Exercise requirements:
In the listing below, find the line holding "For every named" and the line holding "Fiction (82, 1104)". Write out those two lines and all lines between, exactly, and nothing more.

[Provided information — start]

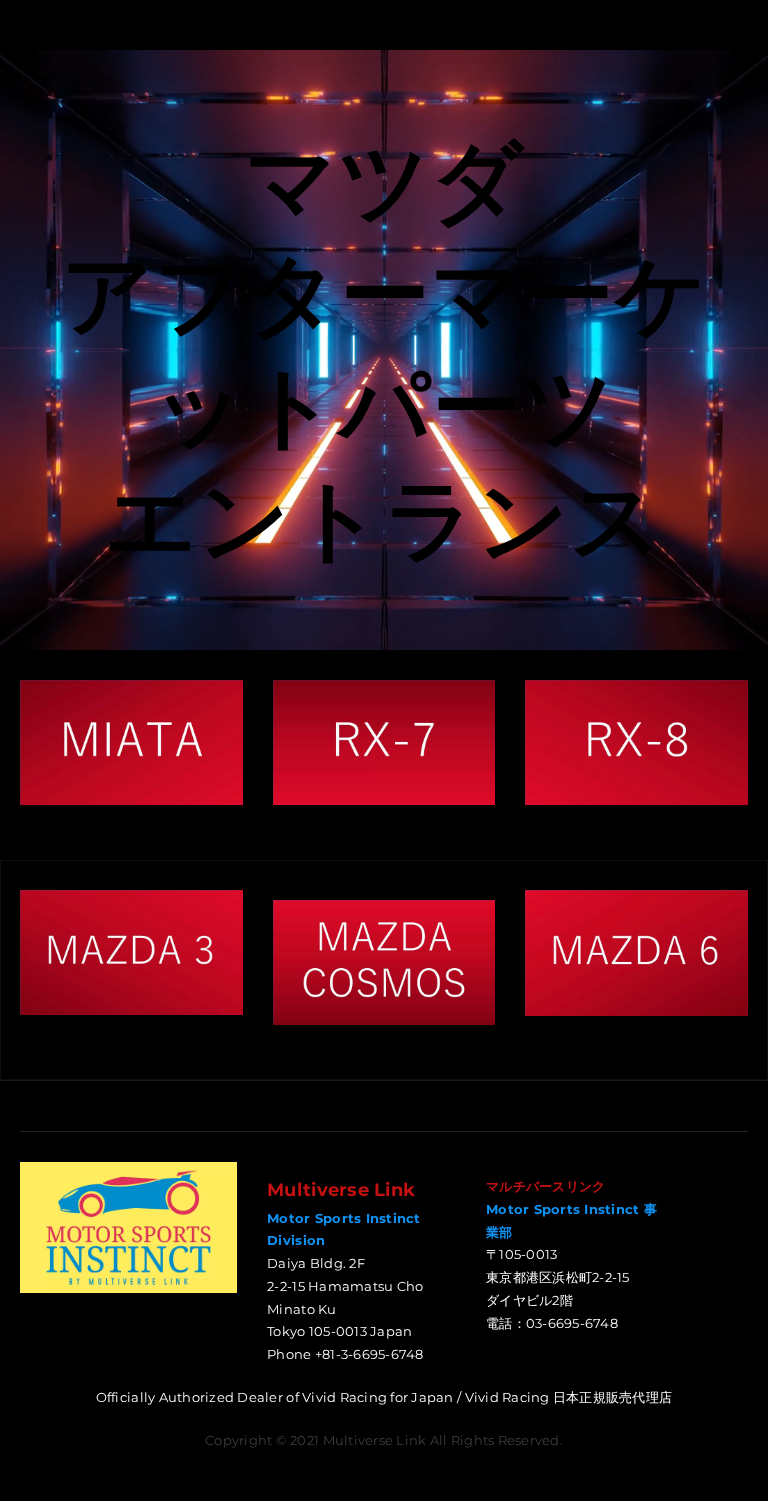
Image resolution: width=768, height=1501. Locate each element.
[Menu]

[Provided information — finish]
[Provided information — start]

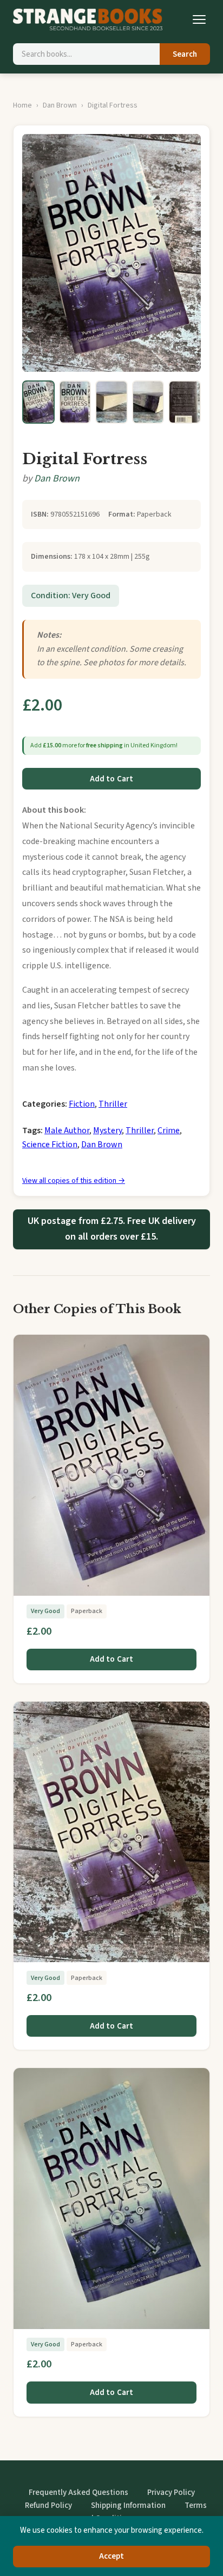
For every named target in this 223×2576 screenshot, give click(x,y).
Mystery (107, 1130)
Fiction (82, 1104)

[Provided information — finish]

Task response:
For every named target in this 223×2576 screenshot, give click(x,y).
Mystery (107, 1130)
Fiction (82, 1104)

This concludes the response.